September 6, 2014

Tomorrow's asteroid will miss us, but what about the one that doesn't?

Joseph Stromberg, Vox - On Sunday afternoon — at 2:15 pm Eastern time, to be exact — a small asteroid will whiz by the Earth.

Don't worry: it'll miss us by about 25,000 miles. To be clear, there is zero chance it can hit us. This is certain.

But in the long-term, worrying a little about asteroids isn't an unreasonable idea. Now, the odds of a massively destructive asteroid impact at any given time are tiny — but the potential costs would be enormous. Yet we still haven't invested in all the infrastructure needed to spot small asteroids with much warning (we spotted this one less than a week ago). And we've done nothing to develop the ability to divert a larger one if it threatened us.

... An asteroid of this size likely comes around once every few thousand years. That might not sound very frequent to you.

But the problem is that, given enough time, it will occur. And conceivably, we hope to stick around for a long time, as a species. But we haven't bothered to invest enough in efforts to detect asteroids to ensure this will happen.

Last week, I interviewed Alexander Rose, the direction of the Long Now Foundation, an organization that thinks our species has failed to engage in truly long-term thinking. He felt an epitome of this was the way we largely disregard the threat of asteroids.
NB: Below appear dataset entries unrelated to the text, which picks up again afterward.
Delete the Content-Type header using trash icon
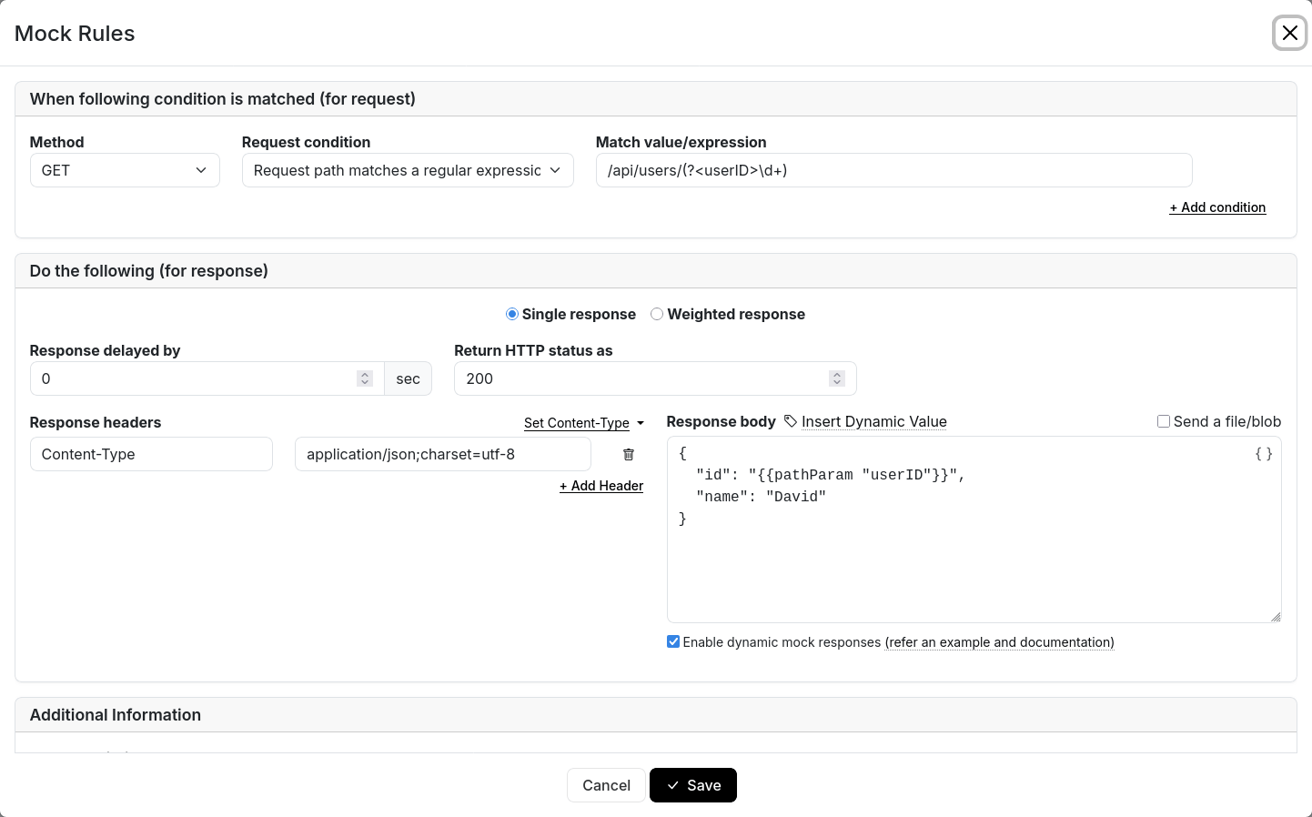This screenshot has width=1312, height=817. click(x=628, y=454)
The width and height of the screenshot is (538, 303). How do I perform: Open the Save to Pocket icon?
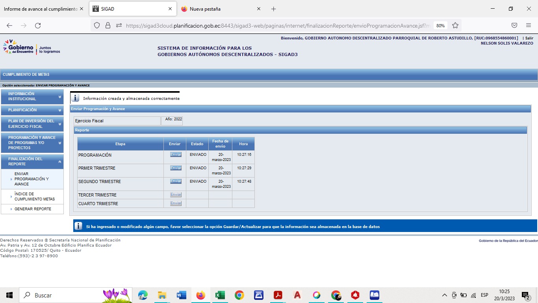click(514, 25)
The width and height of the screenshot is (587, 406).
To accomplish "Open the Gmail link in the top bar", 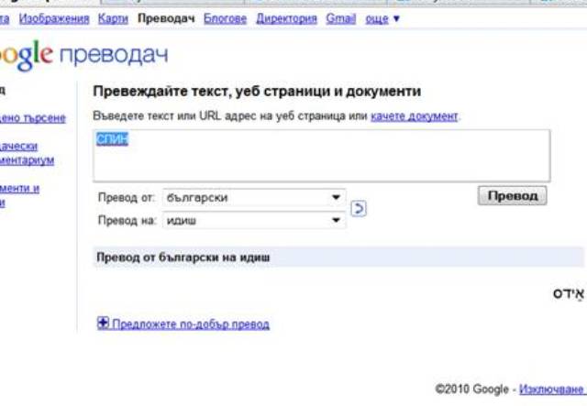I will [x=340, y=17].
"We know that, at some point, a catastrophic meteor or asteroid will impact this planet," he said. "For the first time in human history, we have the capability to detect and potentially divert it. Yet we aren't really putting any money into that." How we fail to defend ourselves from asteroids

... If we did spot an asteroid heading our way, we don't have any proven means of stopping it. The simplest way would probably be sending a craft crashing into the asteroid, nudging it off its path enough so that it'd miss Earth. The UN has proposed designing and testing a network of small probes that would be capable of doing so, but it's still waiting on the necessary funding from various national space agencies, with an estimated price tag of about $2.5 billion.
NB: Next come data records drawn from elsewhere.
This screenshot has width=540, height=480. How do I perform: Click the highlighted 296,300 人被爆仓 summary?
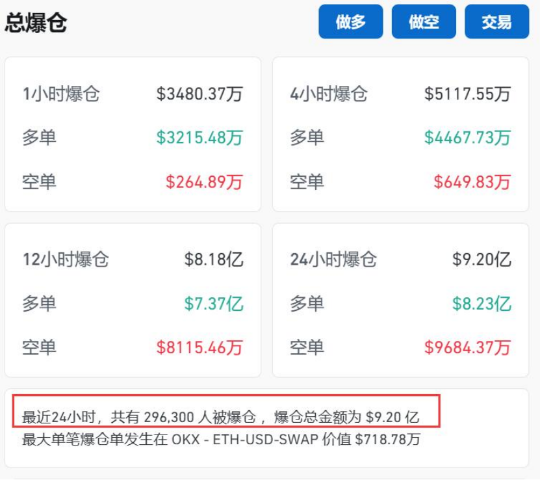[221, 417]
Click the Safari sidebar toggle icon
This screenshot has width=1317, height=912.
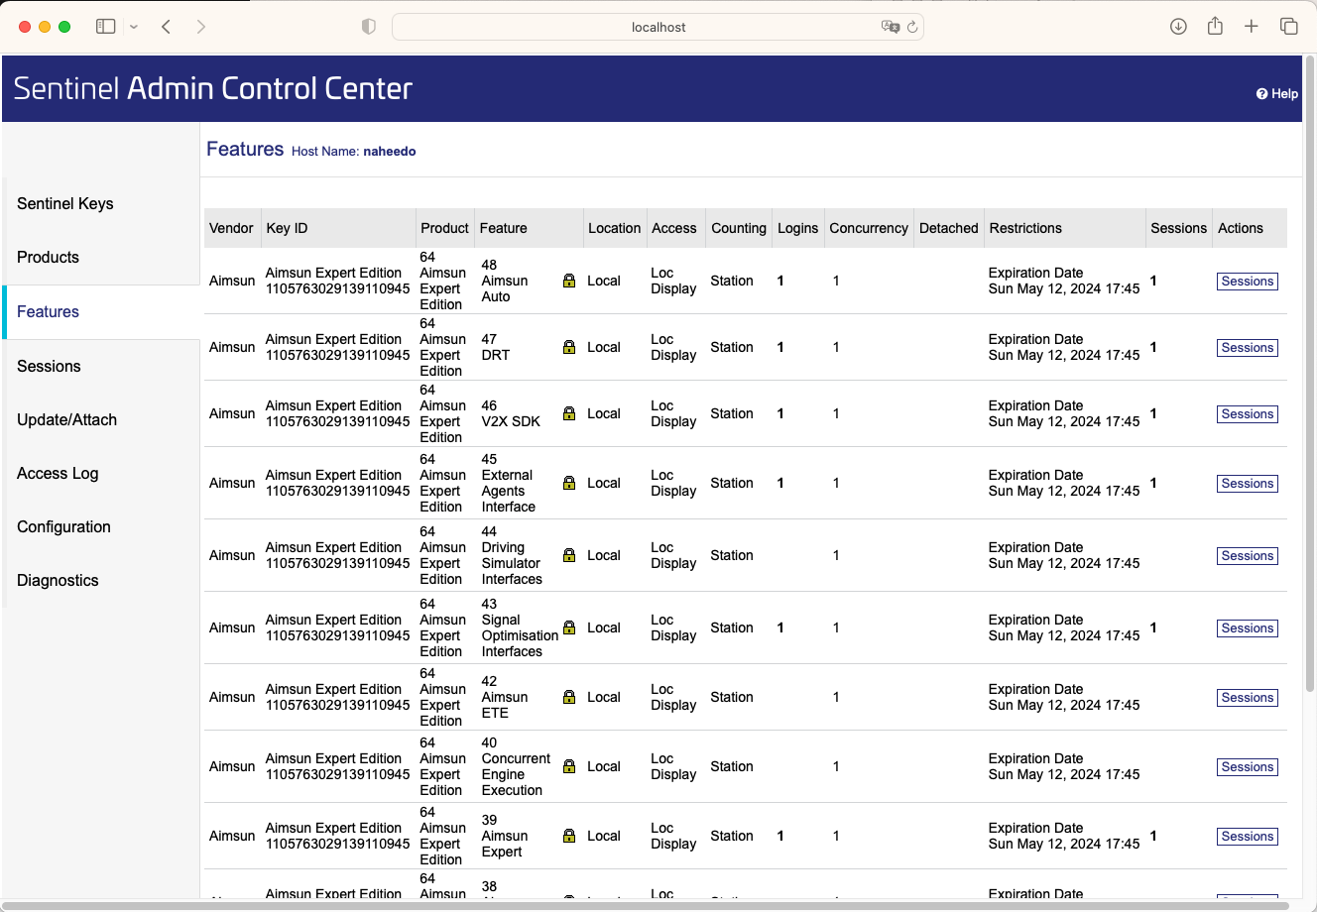pos(105,27)
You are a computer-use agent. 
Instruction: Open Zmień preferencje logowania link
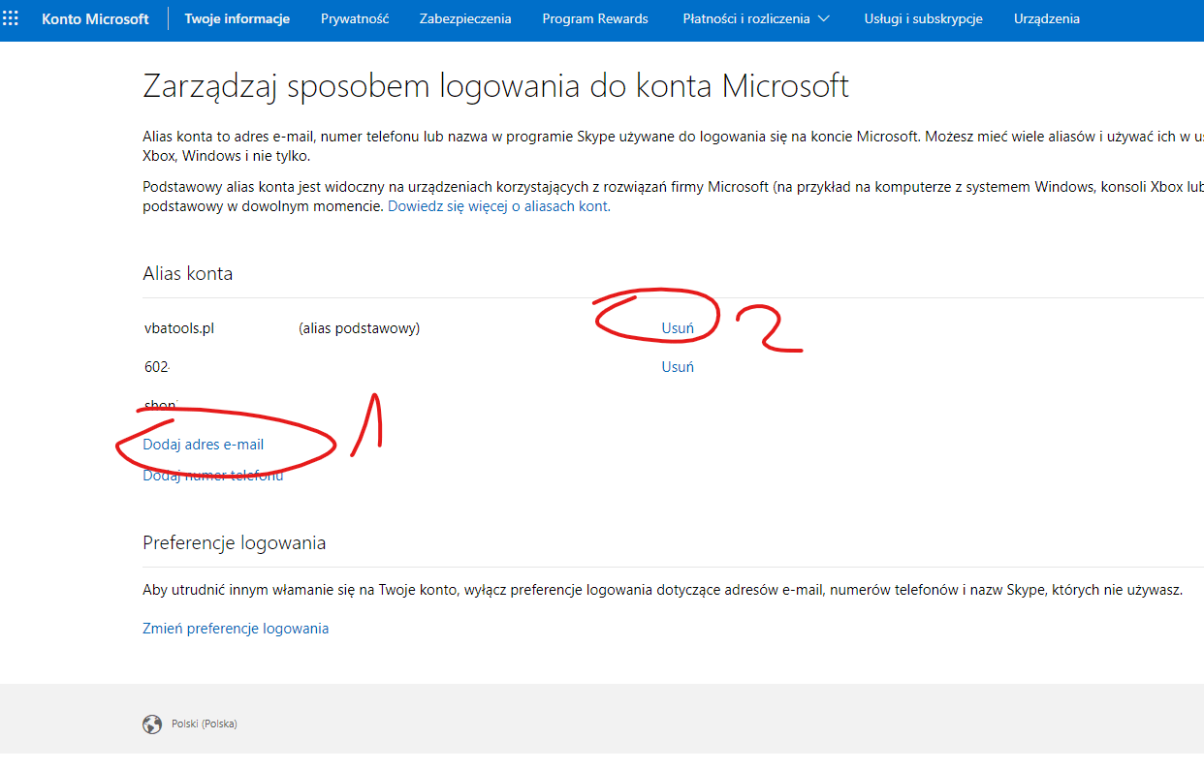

Funding all three of these projects — the two telescopes and the impact avoidance system — would cost a lot. Let's be generous and say they'd cost $5 billion in total. Now compare that to the cost of, say, the cost of the Sochi Olympics ($51 billion), or the cost of the F-35 fighter plane program ($400 billion). Screw it, compare it to the cost of a new football stadium for the Dallas Cowboys ($1.2 billion, with about a quarter paid by taxpayers).

When it comes to asteroids, we're talking about natural disasters that are probably preventable. Figuring out how to do so would be a relatively cheap insurance plan that would benefit the entire species.